Here we see the passive wood-clad ProLogos fronted by two 500-watt Telos monos, puny Job 225 behind and between those...

... and a closer look at the big boys which still were far from being Goldmund's really big guns.

Our front-end was this silly-expensive* digital 'turntable', Job preamp at the bottom.

* Now that we understand how Goldmund's extreme fat-cat models finance all the rest of it, we stop calling them silly and perhaps best think of them as sponsorship opportunities for the affluent so our kind can enjoy the trickle-down Job and entry-level Goldmund kit.

Act III of my demo came from this active ProLogos pair which Goldmund call the most dynamic speaker they've ever produced.

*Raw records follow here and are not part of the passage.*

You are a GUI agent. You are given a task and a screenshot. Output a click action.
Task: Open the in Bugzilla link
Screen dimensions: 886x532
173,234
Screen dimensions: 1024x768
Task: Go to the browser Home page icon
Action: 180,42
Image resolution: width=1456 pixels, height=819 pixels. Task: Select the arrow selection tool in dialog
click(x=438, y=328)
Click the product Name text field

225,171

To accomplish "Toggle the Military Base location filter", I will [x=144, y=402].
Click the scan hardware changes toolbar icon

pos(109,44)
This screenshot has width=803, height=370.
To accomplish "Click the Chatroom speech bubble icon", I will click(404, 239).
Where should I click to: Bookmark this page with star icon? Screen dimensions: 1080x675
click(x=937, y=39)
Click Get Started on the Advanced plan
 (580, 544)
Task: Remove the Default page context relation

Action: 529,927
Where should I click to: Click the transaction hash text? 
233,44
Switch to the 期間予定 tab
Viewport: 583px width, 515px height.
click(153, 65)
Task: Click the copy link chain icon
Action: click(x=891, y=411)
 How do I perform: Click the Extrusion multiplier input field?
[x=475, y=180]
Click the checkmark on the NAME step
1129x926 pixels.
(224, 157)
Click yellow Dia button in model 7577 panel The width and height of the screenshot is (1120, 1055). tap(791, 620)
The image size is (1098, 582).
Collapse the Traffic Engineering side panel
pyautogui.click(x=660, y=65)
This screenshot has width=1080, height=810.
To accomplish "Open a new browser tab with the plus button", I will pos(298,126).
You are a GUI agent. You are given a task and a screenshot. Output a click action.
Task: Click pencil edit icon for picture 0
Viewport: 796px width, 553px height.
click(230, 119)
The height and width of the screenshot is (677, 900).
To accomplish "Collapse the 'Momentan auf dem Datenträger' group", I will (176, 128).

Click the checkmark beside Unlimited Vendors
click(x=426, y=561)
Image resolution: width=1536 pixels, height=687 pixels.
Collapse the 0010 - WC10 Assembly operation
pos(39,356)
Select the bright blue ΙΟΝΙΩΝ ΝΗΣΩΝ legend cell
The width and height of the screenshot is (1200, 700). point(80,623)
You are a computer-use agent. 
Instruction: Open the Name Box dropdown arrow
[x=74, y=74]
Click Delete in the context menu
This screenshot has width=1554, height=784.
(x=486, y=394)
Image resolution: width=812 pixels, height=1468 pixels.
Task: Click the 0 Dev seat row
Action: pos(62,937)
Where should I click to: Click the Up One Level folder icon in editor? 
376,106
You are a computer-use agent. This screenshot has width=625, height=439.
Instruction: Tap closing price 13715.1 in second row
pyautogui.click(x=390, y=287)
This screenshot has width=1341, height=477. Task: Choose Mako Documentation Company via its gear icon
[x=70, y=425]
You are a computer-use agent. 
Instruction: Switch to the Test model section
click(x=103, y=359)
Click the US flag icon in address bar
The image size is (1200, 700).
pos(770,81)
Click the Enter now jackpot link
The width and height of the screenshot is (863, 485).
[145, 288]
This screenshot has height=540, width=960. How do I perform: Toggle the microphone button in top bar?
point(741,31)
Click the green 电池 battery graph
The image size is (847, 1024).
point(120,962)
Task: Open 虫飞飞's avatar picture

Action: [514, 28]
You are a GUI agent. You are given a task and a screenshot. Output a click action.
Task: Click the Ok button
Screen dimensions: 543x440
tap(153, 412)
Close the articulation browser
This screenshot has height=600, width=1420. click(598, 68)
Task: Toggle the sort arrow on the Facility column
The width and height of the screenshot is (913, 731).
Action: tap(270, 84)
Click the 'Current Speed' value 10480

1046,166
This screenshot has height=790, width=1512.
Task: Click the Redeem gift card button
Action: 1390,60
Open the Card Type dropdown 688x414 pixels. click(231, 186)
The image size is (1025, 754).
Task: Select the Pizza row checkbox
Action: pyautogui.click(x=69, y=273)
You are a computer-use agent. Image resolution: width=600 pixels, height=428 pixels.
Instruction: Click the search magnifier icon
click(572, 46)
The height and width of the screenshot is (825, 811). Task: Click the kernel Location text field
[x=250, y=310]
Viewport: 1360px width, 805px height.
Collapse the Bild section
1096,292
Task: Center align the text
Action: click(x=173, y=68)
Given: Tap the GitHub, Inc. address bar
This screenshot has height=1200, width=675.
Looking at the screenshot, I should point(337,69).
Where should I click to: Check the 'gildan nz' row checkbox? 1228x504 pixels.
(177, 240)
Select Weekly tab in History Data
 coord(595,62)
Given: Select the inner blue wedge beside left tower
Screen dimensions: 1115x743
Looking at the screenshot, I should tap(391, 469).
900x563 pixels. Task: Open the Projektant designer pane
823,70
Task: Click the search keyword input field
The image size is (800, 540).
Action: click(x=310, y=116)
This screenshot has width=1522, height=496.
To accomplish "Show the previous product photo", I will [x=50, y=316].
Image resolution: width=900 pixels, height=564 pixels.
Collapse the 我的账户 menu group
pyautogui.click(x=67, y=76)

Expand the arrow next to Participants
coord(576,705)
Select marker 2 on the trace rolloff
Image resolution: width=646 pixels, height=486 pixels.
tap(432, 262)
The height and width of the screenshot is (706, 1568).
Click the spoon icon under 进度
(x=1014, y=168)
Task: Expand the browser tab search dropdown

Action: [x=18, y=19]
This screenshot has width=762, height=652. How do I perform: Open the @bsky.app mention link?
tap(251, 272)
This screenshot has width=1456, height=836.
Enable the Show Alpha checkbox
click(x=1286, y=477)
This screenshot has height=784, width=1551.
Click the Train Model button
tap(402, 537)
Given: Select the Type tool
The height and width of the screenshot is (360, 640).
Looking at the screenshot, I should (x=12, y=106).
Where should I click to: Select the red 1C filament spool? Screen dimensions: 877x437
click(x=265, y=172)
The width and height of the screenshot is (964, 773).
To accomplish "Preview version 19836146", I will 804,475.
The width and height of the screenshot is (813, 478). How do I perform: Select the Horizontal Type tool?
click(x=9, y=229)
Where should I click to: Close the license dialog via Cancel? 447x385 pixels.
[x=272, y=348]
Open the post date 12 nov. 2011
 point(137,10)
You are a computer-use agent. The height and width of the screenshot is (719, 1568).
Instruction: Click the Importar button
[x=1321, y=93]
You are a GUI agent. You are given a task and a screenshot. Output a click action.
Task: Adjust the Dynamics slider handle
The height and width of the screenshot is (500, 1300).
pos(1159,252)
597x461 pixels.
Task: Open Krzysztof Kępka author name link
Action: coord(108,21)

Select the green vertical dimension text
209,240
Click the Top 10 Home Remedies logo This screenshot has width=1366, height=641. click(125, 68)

The easy verdict? 'twas all the same sound. It would have been boring hadn't it been so good. And, DPS'd active beat passive drive in a KO. Moving from Job 225 to Telos 500 monos increased dynamics, expanded the soundstage, upped ambient recovery and weighted the bass a bit more. On flavour, tonal balance and house sound however it was exactly the same dish, simply a bit less of it for the Job like entrée vs. main course portion. Once all amps had left the stage or hopped into the boxes as it were, the same differences added themselves once again but to an even greater extent. For less money and with less powerful internal amps, the active ProLogos ran the show over the passive version driven by the bigger costlier amps. Higher tech beat lower tech. So let the puritan purists who call DSP evil remain stuck in the last century. Intelligent pragmatists exploit technical advances for better results.The perhaps biggest advance here came from a shift in gestalt. In very primitive fundamentalist terms you might call it progressing from very good hifi to somehow cheating the ear/brain into forgetting the electro-mechanical involvement of gear. Higher precision and increased control were actually in the service of greater ease and suspension of disbelief. One upshot? The 'lowly' Job kit—for the active session Goldmund's digital preamp replaced the Job preamp—really did deliver the Goldmund house sound. Another? You needn't play this stuff loud to arrive. Kudos to Veronique who controlled the demo for both an intelligent selection of demo tracks and for keeping the volume to a fully satisfying yet 'normal' level.